Ces multinationales qui ont racheté leurs actions...et quémandent l'aide de l'Etat américain

Par Jérôme Marin  |   |  648  mots
(Crédits : Handout .)
En pleine crise du Covid-19, de nombreuses entreprises en difficultés réclament aujourd'hui l'aide du gouvernement (et donc l'argent du contribuable) pour être sauvées. Pourtant, ces dernières années, celles-ci ont dépensé des dizaines de milliards de dollars pour racheter leurs propres actions. De quoi susciter un tollé outre-Atlantique.

C'est un chiffre que les dirigeants du secteur aérien américain aimeraient bien faire oublier, alors qu'ils réclament 50 milliards de dollars d'aides au Congrès pour faire face à l'épidémie du coronavirus. Au cours des cinq dernières années, les quatre grandes compagnies du pays (Delta, American, United et Southwest) ont dépensé 39 milliards de dollars pour racheter leurs propres actions, selon les données collectées par S&P Dow Jones Indices. Une stratégie qui permet de soutenir les cours boursiers, mais qui est aujourd'hui au cœur des critiques aux Etats-Unis.

Aux États-Unis, les compagnies aériennes ne sont pas les seules sociétés à avoir mené de vastes programmes de rachat d'actions. Depuis 2017, ces derniers ont représenté plus de 2.000 milliards de dollars (1.860 milliards d'euros), soit environ 10% du PIB américain. Une tendance accentuée par la baisse de l'impôt sur les bénéfices, voulue par le président Donald Trump et qui a fait grimper les déficits publics. Reste que, pour financer de tels programmes, devenus souvent indispensables aux yeux des marchés financiers, des entreprises ont choisi de s'endetter massivement - profitant des faibles taux d'intérêts.
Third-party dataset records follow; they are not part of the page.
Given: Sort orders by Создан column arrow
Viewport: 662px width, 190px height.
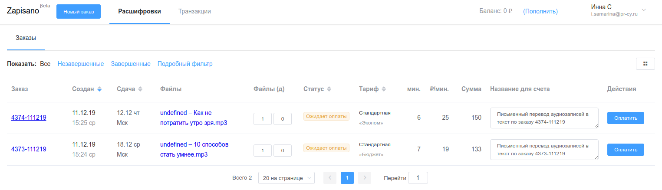Looking at the screenshot, I should pos(99,89).
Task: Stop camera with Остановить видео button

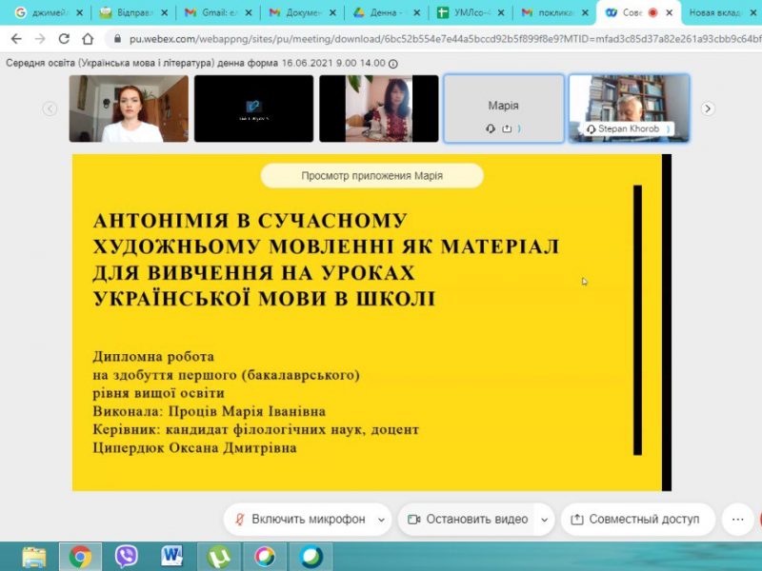Action: (x=468, y=520)
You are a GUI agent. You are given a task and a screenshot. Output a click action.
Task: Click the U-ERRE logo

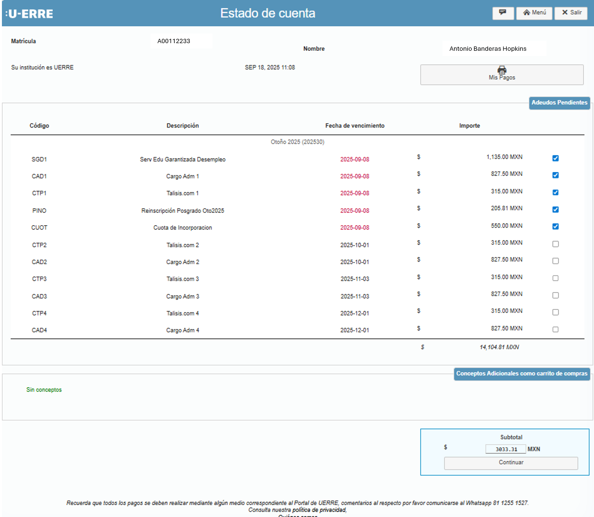pyautogui.click(x=30, y=14)
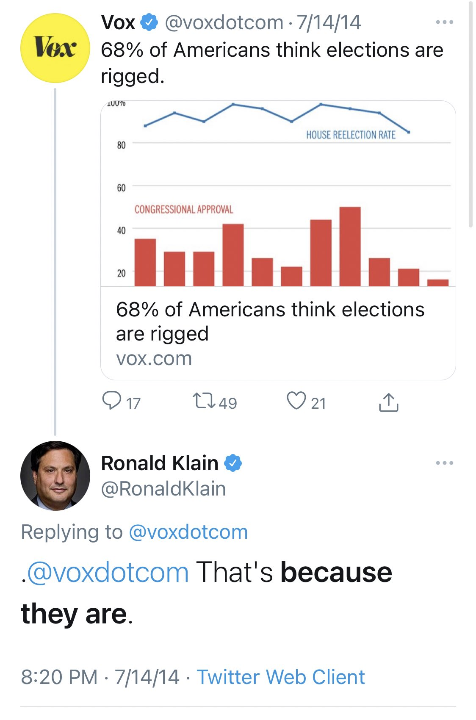The image size is (476, 720).
Task: Tap the blue verified badge beside Vox
Action: coord(149,22)
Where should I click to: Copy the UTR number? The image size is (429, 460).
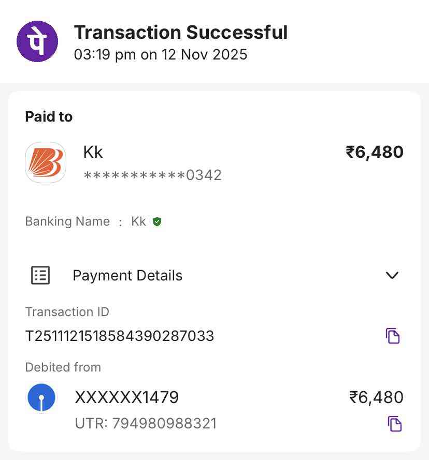click(395, 423)
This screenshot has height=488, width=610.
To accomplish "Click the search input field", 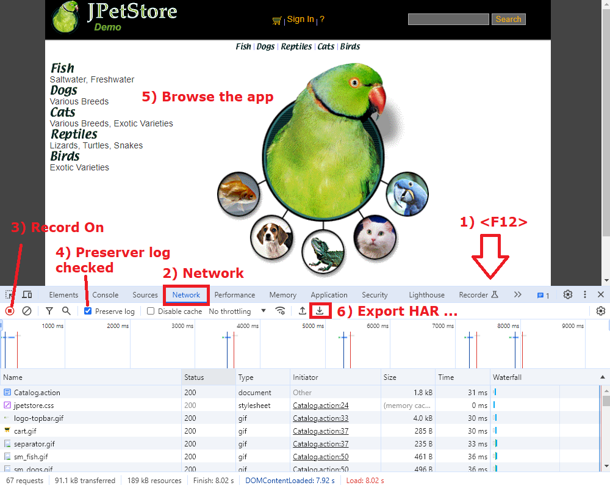I will 448,18.
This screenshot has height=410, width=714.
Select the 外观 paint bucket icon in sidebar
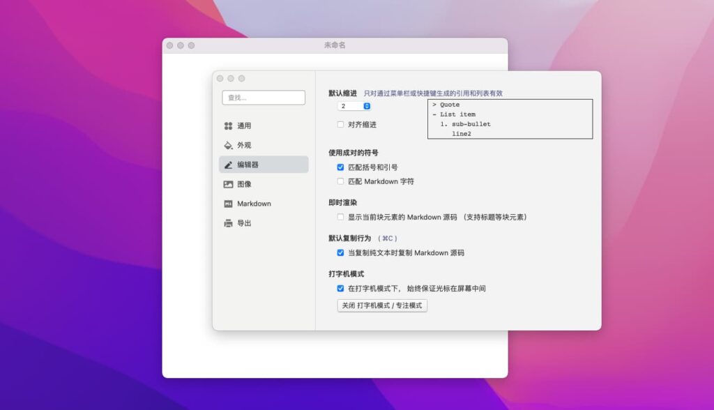point(228,145)
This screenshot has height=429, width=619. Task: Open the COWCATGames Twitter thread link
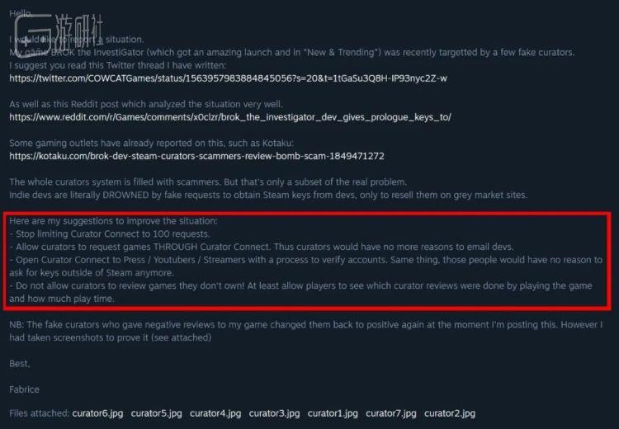tap(228, 78)

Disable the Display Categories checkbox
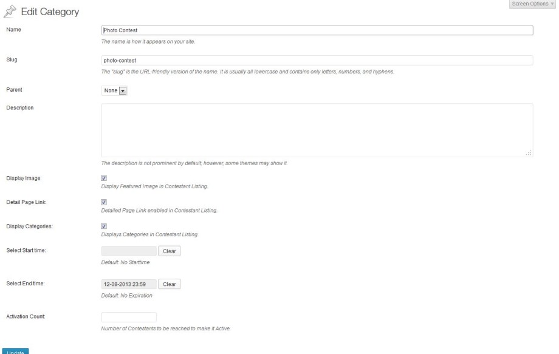(104, 226)
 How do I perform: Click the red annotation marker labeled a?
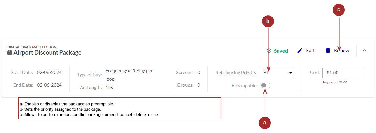pos(265,123)
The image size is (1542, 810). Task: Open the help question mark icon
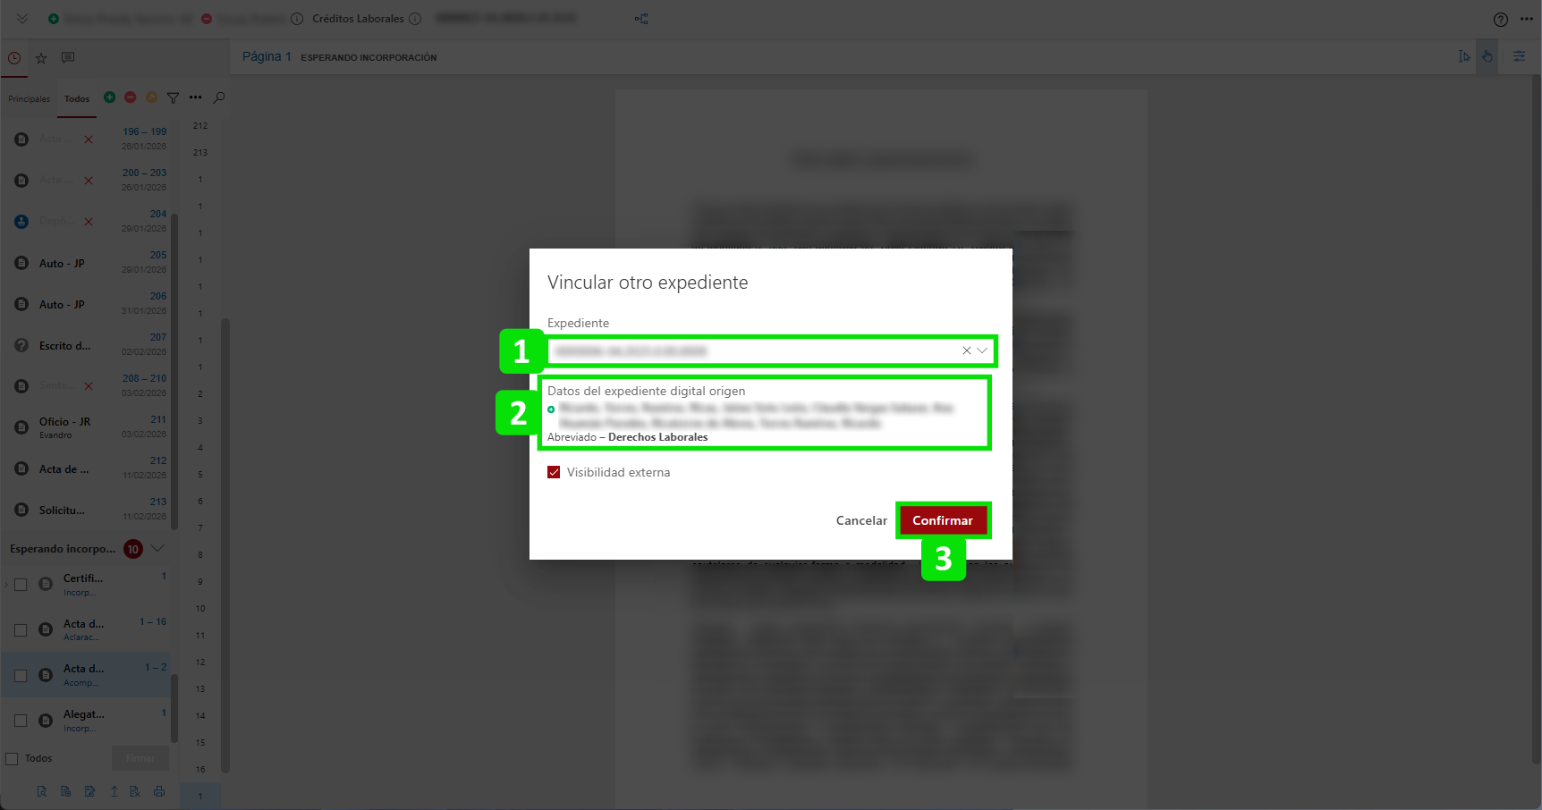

Déjà critiqués avant la crise actuelle, les rachats massifs d'actions deviennent inacceptables aux yeux de leurs détracteurs lorsque la situation économique se retourne. Encore plus insupportables pour eux, le fait que ces entreprises, - qui ont préféré récompenser leurs actionnaires plutôt que de se préparer à des temps plus compliqués -, réclament aujourd'hui d'être sauvés de la faillite par le gouvernement. Et donc par les contribuables. "Ne soyez pas désolés pour les compagnies aériennes", résume ainsi Tim Wu, professeur à la Columbia University, dans une tribune publiée dans le New York Times.
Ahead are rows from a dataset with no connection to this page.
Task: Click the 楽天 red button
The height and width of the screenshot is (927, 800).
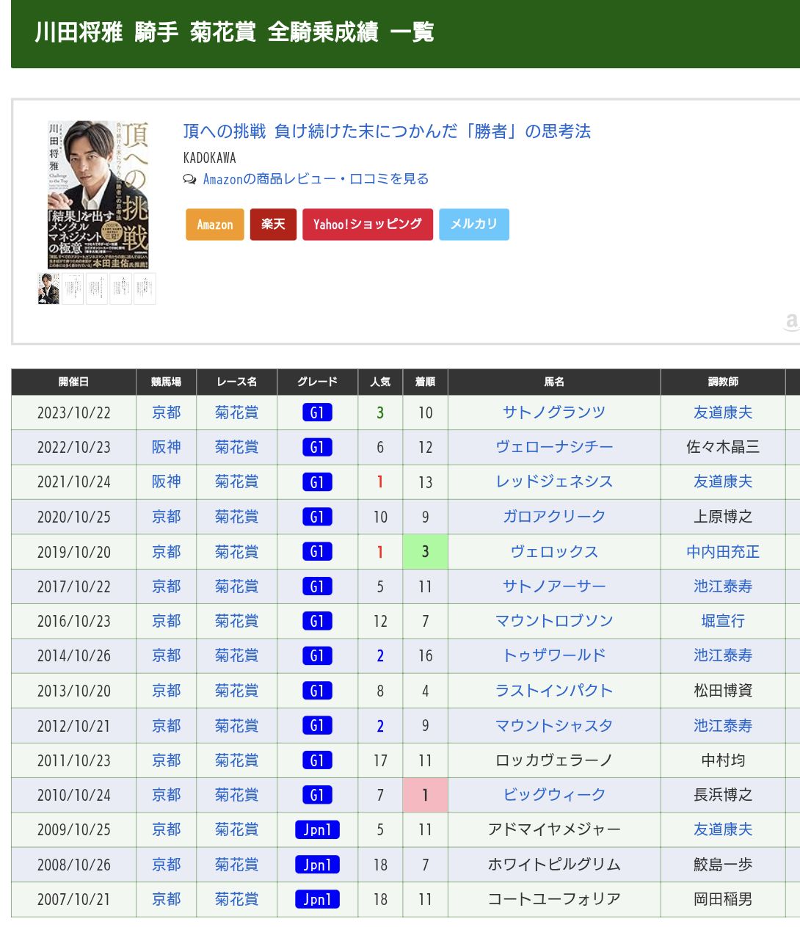Action: tap(273, 225)

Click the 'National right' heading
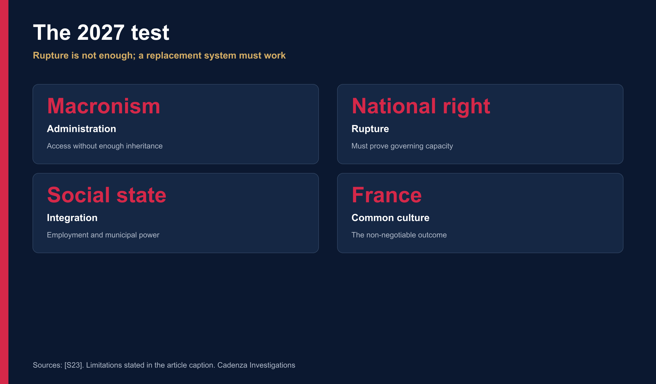coord(421,107)
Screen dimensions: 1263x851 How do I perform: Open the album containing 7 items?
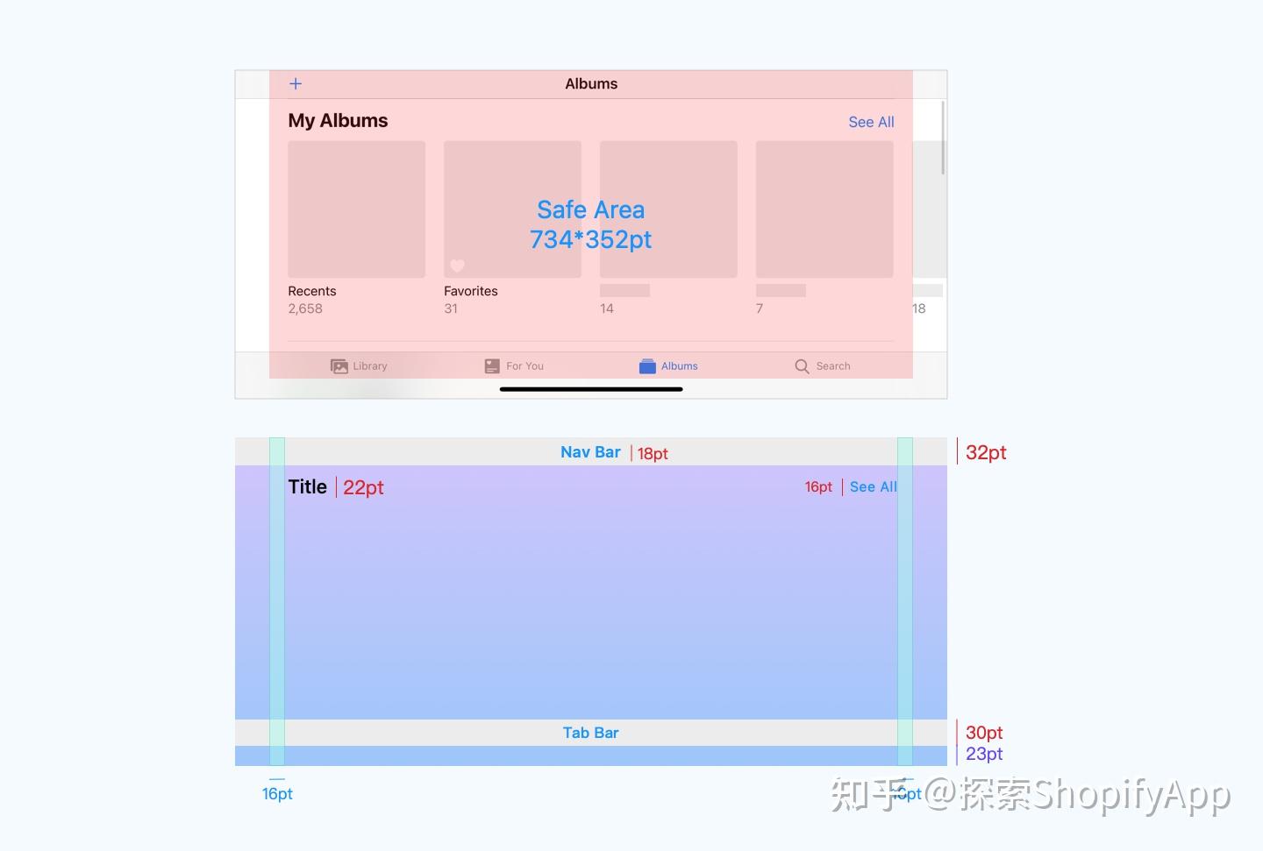coord(824,209)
"Pas maintenant, pas dans un an, pas dans 20 ans, jamais"

Et de citer l'exemple d'American Airlines. Comme ses concurrentes, la compagnie a connu des années fastes grâce à la hausse de la demande et à la consolidation du secteur suite à la crise financière de 2008. A la clé, elle profita d'une augmentation des prix sur le marché intérieur et des nouveaux frais supplémentaires (telle la fin du bagage gratuit en soute) imposés par les compagnies. Depuis 2014, le groupe a ainsi racheté pour 15 milliards de dollars de ses propres actions. Et fait grimper son endettement à 30 milliards. "Il aurait pu constituer des réserves en vue d'une crise future, sachant que l'aérien traverse souvent des cycles", souligne Tim Wu.

Le constat est similaire pour Boeing, qui a dépensé 43 milliards de dollars dans le rachat de ses propres titres au cours des dix dernières années. Rattrapé d'abord par les déboires de son long-courrier 737 Max, cloué au sol depuis plus d'un an, puis par la chute du traffic aérien, l'avionneur demande désormais au Congrès une enveloppe de 60 milliards de dollars pour sauver l'industrie aéronautique américaine. Même chose pour les grands croisiéristes, dont l'activité est aujourd'hui à l'arrêt. Et qui pourraient recevoir des milliards de dollars d'aides fédérales.

A Washington, mais aussi à Wall Street, de nombreuses voix s'élèvent désormais pour interdire aux sociétés aidées par l'Etat de racheter leurs actions pendant plusieurs années. A commencer par Donald Trump, qui assure n'avoir "jamais été content" de cette pratique. Le plan de relance massive, négocié au Sénat ce week-end, contenait d'ailleurs une telle mesure, sans que l'on sache la durée de l'interdiction. Pour le milliardaire Marc Cuban, propriétaire d'une équipe de basket-ball et d'entreprises du divertissement, le délai de l'interdiction ne fait aucun doute :"Pas maintenant, pas dans un an, pas dans 20 ans, jamais", s'est-il emporté. "Sinon vous dépensez l'argent du contribuable pour racheter des actions".